Tuaupiki’s planned research aims to provide a deeper understanding of Māori and Hawaiian seafaring knowledge and practises and the interconnectedness between Māori and Hawaiian cultures. His research project is titled E ara Māhutonga, e ala Hōkūpa’a: Revitalising Indigenous voyaging and navigation knowledge. Māhutonga (Southern Cross) and Hōkūpa’a (North Star) are prominent stars in the night sky used in way-finding as navigational aids across Te Moana nui a Kiwa (the Pacific).
“This research seeks to enhance the contribution that traditional Māori and Hawaiian voyaging and navigation knowledge makes to current understandings of indigenous navigation, linguistics, culture, and language; and considers how it can be revitalised within current navigation and voyaging practises,” Dr Tuaupiki says.
“Dr Tuaupiki is an outstanding Māori scholar who is uniquely leading a most exciting research programme that has at its heart mātauranga Māori knowledge.
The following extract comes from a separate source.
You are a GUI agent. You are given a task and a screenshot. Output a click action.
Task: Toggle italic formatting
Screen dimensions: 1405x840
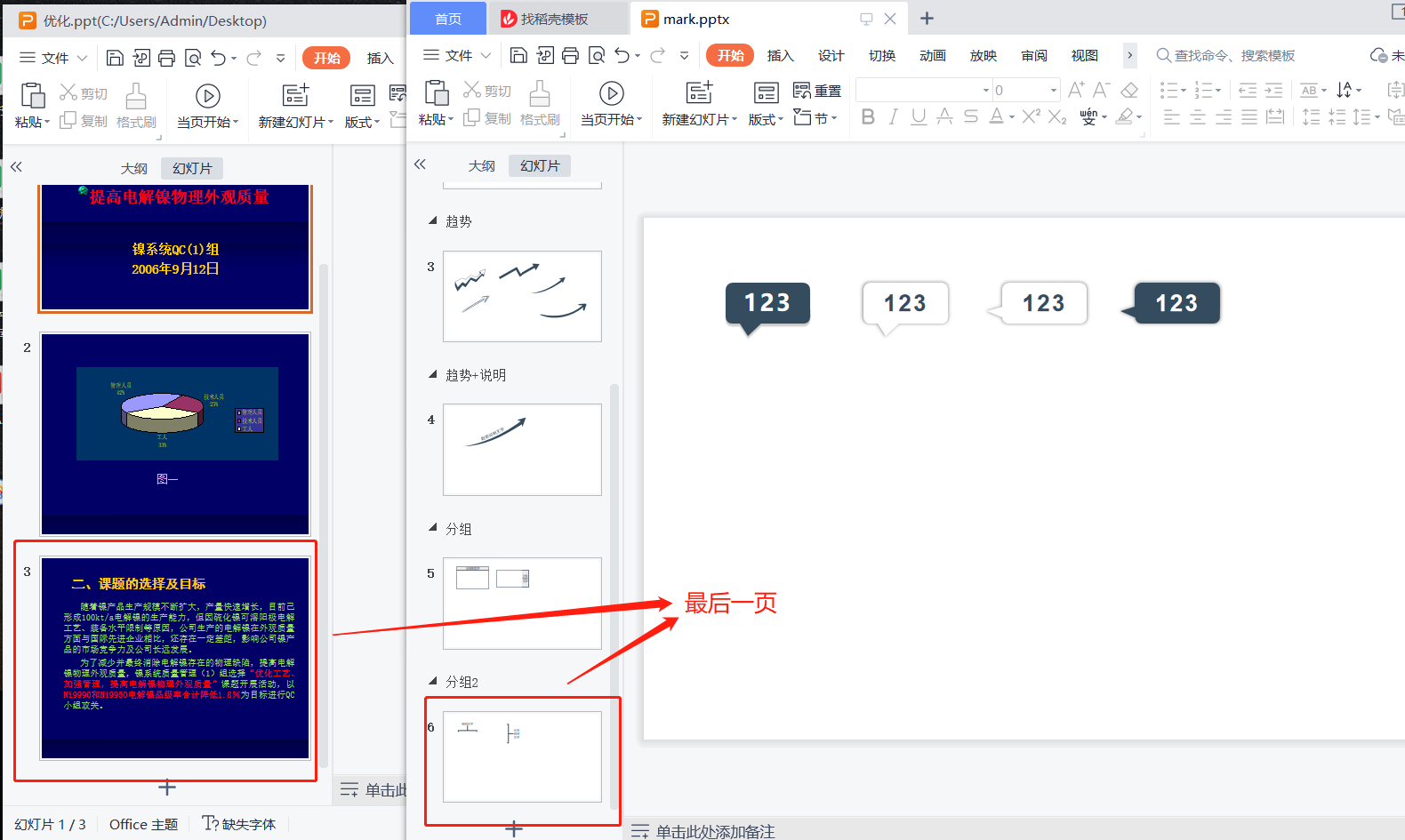tap(894, 116)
We are incredibly proud to help enable the furtherance of his significant research in this international comparative manner”, says Professor Jacinta Ruru, Co-Director of Ngā Pae o te Māramatanga.
Tuaupiki has recently been working on Ngā Pae o te Māramatanga funded research that is identifying the traditional Māori language of navigation with the Te Mātauranga Wakatere Waka. This is the first comprehensive study into traditional Māori navigation in te Reo Māori.
He says that much traditional voyaging and navigational knowledge and expertise is “encoded and embedded in a distinct way in karakia, mōteatea, whakataukī and pūrākau (incantation, song, proverb, speech and story).” His research in Hawai’i will seek to understand how crucial the traditional Māori and Hawaiian knowledge was to these societies, and how it can be revitalised and implemented in current practises on Māori and Hawaiian voyaging waka.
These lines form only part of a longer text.